Task to complete - Determine the number of lines in the data below that hold "next"; give nothing but that number.

(Collected data)
------
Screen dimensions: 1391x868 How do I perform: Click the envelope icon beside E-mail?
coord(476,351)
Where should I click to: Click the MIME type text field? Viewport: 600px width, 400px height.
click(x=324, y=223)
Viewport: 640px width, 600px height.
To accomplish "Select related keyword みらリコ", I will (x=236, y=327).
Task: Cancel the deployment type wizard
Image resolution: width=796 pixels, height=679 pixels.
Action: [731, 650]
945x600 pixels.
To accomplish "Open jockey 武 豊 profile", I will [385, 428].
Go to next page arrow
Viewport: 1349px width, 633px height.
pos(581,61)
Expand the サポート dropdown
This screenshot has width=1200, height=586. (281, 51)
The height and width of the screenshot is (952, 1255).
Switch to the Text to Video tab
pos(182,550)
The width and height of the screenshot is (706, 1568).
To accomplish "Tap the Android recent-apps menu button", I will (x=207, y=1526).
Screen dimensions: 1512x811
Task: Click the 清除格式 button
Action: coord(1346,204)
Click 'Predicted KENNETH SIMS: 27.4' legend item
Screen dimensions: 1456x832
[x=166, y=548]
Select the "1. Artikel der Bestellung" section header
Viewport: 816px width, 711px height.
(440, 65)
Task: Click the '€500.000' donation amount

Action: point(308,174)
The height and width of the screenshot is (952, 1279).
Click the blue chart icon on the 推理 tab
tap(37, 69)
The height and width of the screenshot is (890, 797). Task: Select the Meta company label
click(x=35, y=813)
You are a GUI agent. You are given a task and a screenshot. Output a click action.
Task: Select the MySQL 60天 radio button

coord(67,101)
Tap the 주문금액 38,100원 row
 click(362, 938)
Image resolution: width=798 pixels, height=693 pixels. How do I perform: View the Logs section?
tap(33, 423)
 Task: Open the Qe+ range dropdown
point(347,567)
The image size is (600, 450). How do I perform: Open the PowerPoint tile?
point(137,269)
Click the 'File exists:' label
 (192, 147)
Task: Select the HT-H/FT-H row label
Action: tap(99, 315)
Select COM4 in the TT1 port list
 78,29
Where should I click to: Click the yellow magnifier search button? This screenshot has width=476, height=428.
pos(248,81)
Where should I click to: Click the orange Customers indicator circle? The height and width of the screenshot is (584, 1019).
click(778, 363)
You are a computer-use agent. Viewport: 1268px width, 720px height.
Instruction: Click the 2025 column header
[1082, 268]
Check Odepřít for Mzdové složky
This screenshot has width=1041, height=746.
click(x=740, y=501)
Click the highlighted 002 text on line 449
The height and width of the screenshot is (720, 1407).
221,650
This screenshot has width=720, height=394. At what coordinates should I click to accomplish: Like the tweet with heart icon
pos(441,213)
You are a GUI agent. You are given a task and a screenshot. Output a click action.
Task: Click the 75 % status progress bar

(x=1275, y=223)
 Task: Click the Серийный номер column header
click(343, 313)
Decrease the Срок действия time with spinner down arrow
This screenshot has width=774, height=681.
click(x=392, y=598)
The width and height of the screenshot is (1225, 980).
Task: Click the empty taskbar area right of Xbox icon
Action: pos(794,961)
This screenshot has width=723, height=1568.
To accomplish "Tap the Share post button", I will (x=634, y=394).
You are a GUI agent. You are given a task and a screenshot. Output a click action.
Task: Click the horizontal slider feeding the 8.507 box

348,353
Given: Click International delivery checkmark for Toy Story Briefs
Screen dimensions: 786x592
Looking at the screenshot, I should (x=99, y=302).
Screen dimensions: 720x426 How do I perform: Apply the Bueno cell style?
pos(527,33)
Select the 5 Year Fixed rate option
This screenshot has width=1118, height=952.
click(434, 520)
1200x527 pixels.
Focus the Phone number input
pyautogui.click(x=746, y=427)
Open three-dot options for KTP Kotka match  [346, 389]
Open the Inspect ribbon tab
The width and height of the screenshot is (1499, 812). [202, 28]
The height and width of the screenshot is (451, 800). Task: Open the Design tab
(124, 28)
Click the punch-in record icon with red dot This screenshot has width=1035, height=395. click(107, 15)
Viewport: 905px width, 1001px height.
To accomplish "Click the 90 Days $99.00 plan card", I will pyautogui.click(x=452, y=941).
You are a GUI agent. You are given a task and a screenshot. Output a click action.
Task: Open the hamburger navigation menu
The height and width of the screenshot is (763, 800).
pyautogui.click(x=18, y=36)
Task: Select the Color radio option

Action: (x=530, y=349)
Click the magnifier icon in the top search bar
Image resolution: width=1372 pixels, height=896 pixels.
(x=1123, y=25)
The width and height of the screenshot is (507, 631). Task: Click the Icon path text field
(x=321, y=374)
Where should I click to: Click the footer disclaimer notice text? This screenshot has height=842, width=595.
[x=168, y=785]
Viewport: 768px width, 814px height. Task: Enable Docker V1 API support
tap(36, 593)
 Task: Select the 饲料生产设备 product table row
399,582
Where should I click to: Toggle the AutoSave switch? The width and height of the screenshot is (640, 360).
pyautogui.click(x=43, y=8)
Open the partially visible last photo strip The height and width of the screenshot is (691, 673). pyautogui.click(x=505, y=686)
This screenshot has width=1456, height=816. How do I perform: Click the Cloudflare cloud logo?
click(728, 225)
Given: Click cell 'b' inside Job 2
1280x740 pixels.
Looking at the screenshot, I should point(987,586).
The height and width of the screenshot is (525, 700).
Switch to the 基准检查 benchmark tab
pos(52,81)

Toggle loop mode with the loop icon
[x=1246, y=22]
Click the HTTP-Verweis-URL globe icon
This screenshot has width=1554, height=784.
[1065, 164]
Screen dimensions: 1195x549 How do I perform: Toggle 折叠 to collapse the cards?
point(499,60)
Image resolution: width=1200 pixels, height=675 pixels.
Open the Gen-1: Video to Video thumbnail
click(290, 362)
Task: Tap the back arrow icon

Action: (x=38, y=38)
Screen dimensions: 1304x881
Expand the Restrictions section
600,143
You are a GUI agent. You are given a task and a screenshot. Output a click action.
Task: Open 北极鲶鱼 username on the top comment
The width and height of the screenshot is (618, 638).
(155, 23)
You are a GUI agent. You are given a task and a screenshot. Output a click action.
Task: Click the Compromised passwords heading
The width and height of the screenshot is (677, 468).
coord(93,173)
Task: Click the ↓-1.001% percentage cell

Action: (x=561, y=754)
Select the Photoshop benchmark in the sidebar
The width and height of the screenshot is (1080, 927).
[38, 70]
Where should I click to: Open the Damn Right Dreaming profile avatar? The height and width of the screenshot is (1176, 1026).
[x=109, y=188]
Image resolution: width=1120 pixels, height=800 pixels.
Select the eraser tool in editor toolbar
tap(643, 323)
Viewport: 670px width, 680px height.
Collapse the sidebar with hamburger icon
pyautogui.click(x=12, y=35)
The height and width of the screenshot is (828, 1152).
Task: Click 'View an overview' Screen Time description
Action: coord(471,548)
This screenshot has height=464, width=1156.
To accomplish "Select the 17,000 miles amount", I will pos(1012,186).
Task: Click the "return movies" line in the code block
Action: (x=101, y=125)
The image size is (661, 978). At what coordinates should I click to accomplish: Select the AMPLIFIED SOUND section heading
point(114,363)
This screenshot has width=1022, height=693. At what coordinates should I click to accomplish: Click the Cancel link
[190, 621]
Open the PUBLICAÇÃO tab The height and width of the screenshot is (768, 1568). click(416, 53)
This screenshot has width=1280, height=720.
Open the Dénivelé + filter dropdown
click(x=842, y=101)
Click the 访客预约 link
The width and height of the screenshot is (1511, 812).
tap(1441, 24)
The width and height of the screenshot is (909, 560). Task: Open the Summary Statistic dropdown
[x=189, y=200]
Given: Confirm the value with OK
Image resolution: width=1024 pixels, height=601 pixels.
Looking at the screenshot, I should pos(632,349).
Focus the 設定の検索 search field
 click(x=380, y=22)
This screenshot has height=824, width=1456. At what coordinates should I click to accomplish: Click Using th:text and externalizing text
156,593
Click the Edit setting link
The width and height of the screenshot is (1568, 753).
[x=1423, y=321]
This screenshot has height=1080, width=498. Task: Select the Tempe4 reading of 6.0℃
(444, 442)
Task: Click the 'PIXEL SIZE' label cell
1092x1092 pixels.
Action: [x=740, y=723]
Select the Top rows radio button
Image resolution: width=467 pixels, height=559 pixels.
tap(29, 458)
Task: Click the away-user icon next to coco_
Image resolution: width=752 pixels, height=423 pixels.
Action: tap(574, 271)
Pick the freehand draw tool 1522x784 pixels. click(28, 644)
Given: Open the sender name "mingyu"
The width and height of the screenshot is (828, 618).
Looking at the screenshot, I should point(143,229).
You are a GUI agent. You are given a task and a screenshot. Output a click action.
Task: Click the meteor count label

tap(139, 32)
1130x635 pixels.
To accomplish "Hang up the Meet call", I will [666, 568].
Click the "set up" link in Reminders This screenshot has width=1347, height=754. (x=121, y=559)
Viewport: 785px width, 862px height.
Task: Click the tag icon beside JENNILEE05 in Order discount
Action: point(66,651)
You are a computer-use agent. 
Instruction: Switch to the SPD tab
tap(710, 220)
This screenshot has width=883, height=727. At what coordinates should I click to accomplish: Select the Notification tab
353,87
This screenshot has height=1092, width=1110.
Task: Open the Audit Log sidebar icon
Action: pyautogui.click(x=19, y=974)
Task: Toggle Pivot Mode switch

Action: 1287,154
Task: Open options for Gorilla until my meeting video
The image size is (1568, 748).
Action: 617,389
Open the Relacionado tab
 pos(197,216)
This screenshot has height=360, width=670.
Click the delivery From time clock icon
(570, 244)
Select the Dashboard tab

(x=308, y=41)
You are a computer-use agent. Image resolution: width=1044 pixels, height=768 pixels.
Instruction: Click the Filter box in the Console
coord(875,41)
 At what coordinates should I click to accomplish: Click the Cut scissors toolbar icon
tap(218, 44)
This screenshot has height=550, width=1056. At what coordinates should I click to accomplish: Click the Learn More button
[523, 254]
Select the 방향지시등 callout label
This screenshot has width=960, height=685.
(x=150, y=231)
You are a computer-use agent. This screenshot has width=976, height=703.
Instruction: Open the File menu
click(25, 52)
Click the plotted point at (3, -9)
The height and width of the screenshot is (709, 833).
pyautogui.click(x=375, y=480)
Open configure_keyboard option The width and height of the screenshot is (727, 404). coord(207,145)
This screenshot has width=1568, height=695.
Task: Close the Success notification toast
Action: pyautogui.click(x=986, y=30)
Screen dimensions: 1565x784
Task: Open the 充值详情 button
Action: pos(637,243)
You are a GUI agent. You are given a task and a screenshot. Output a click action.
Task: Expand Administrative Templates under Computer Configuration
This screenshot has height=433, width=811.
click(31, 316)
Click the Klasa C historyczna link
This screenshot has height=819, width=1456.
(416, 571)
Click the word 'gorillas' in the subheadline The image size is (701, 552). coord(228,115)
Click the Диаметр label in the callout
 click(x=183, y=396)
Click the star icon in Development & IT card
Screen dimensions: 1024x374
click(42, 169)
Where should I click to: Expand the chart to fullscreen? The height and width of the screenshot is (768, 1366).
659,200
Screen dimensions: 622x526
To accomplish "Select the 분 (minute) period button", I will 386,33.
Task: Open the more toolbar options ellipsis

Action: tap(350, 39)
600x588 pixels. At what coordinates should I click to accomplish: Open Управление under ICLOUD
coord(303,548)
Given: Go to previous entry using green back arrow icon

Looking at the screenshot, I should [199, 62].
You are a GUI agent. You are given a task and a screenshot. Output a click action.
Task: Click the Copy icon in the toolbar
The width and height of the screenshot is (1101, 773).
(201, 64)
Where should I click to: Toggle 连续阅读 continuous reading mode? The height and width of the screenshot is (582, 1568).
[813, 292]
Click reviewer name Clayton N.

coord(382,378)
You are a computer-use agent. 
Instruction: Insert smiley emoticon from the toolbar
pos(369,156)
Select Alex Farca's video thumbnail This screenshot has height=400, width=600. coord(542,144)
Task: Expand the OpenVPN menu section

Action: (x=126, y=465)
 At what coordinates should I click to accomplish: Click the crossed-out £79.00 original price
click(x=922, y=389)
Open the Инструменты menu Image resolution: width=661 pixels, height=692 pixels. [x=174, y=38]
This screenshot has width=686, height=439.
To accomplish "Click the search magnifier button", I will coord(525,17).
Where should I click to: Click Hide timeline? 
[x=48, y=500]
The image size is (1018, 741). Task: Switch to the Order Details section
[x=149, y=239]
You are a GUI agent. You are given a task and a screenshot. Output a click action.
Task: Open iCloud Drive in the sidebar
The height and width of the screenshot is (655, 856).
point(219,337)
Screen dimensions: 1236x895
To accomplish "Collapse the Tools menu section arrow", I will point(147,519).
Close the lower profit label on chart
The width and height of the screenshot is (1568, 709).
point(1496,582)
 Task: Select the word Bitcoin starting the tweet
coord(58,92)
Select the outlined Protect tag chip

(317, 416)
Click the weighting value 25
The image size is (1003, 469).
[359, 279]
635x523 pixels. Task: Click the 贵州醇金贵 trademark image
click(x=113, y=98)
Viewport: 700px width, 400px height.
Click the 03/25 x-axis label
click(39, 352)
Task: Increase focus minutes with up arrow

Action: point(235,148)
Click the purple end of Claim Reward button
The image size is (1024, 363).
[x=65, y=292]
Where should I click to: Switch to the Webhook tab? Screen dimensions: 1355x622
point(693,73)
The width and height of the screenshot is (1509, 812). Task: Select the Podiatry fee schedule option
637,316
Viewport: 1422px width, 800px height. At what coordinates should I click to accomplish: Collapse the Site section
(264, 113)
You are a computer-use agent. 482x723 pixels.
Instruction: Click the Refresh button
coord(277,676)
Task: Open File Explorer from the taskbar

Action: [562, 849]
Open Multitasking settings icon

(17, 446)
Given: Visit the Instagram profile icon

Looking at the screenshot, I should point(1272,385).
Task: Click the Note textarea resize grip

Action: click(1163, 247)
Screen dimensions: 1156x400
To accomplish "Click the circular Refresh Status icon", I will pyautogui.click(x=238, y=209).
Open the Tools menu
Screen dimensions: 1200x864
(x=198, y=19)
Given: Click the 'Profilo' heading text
------
Response to this exercise - 2